He says the journalist in him came about gradually.

‘I went to Congo looking for a job as a journalist, but it wasn’t until I was robbed at gunpoint – of all the money I had – that I found a job, just in time. Even then it was difficult. Initially I was able to publish only very short stories about plane crashes and deaths in the war – these barely earned me enough to live on.

‘I was also taking care of the Congolese family I lived with, paying for their food and other daily expenses. It took me more than three months of trying, and learning how to write news stories by myself, to begin to support myself. It was a very difficult way of learning how to become a journalist, but it taught me a lot.’

But why Congo?  ‘I was 22 at the time, and like many young people I wanted to see the world. I had read that four million people had died in Congo – the death toll is now at five million – and that not a lot of reporters were covering the war.

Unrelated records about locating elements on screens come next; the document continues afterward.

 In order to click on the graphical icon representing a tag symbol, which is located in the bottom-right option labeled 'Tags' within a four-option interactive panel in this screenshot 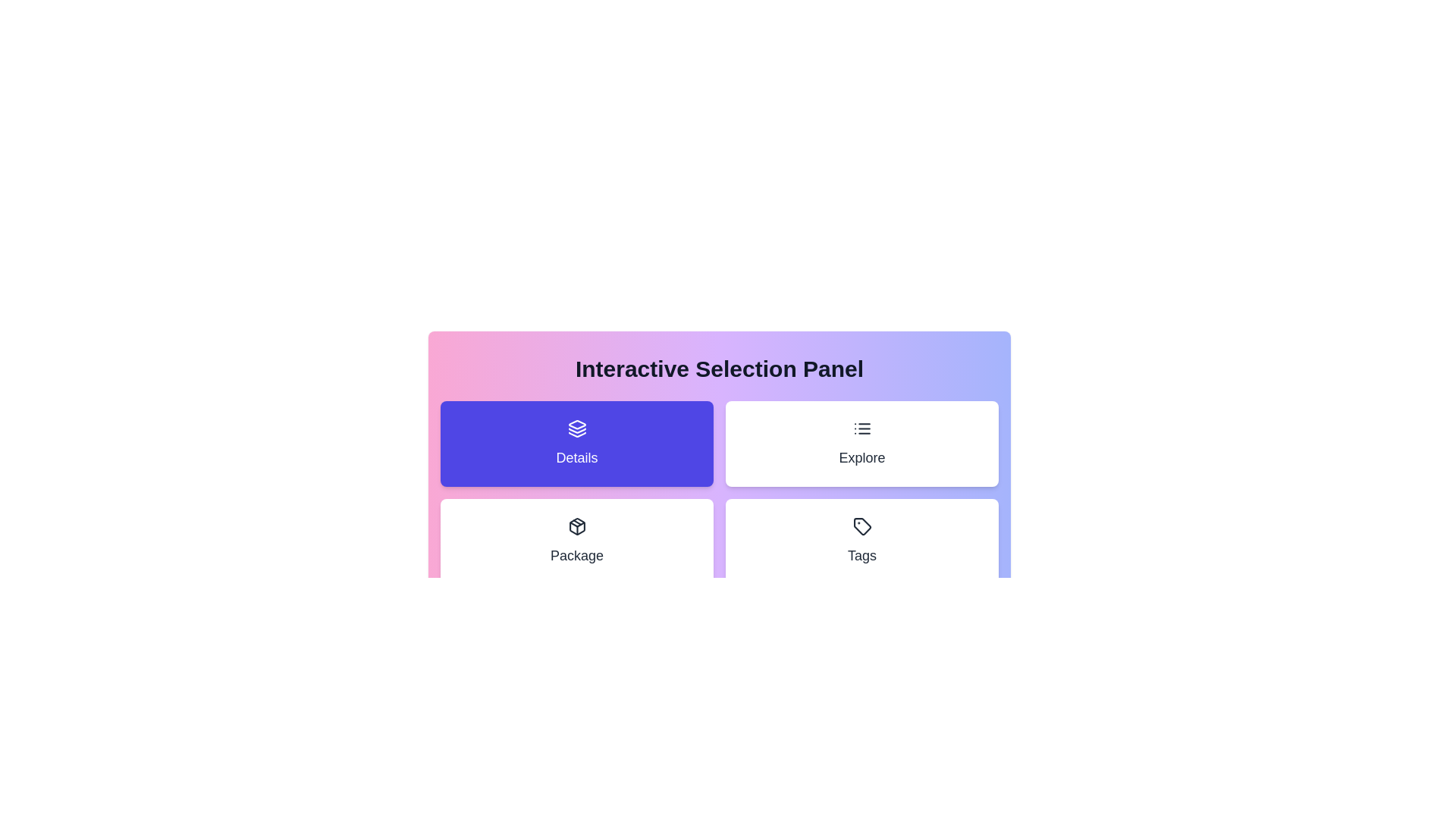, I will do `click(862, 526)`.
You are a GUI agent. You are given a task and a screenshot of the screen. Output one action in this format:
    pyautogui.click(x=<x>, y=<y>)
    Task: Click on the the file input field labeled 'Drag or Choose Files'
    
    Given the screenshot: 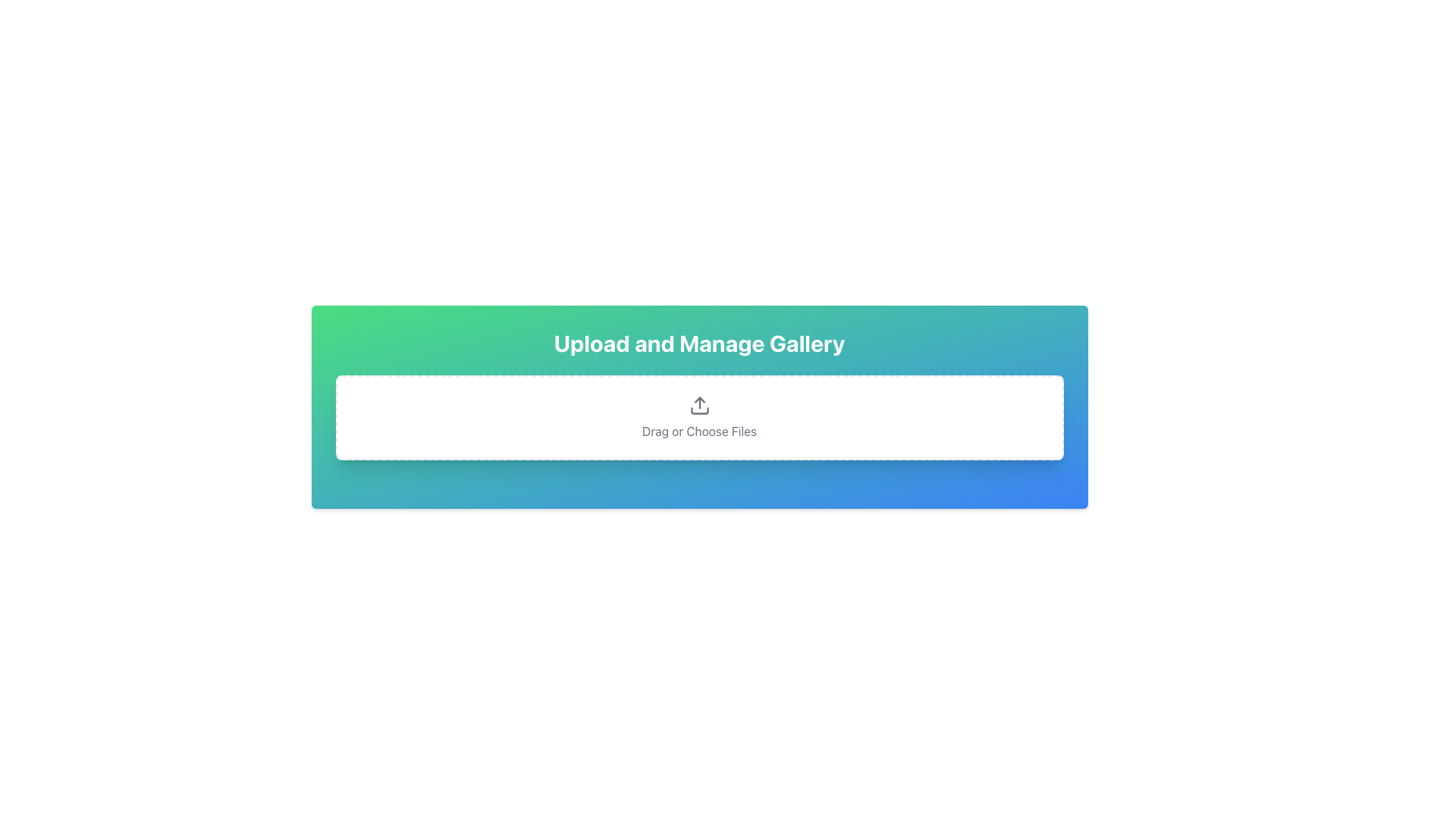 What is the action you would take?
    pyautogui.click(x=698, y=418)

‘When I found my job as a journalist in Congo I became one of four international reporters reporting on the country. Four journalists covering an area half the size of Europe (that’s larger than France, Germany, Spain, Portugal, all put together)! There seemed a lot of work to do in Congo, and not many people to do it.’

‘Congo has always been consumed by the world seeking of modernity. A European king committed genocide there during the automobile revolution to pillage it for rubber. The country’s recent conflicts have been heightened by the world’s growing demand for tin to make conductors. The world now needs cell phones and Congo contains 60 per cent of known reserves of an essential metal called tantalum. It is a country racked by civil war that heads every conceivable blacklist and whose children have the bleakest of futures. But it is also full of wild energy and vitality.

When Sundaram first wrote to the AP, inquiring about working for them, he was asked to prove himself. It took him more than three months of travelling, at his own expense, to learn how to write a news story.

The NYT job came by chance. It was after the presidential elections in 2006 and all the foreign correspondents had left the country when suddenly a deadly battle broke out in Kinshasa between the winner and the loser. The NYT called him up and asked if he could report on the battle for them.

Does any Indian location interests him?  ‘My instinct tells me that I would perhaps like to go to the northeast. The conflict there seems underreported – even though one regularly finds it in the news one doesn’t get a sense of its reality.’

Sundaram, who has a Masters in mathematics from Yale, sees a link between mathematics and his passion. ‘My specialisation in mathematics was algebra – which is a fundamentally creative field. You build mathematical objects, one upon the other. Or you take two mathematics objects and try to find a relation between them, try to show that they are two manifestations of the same underlying form.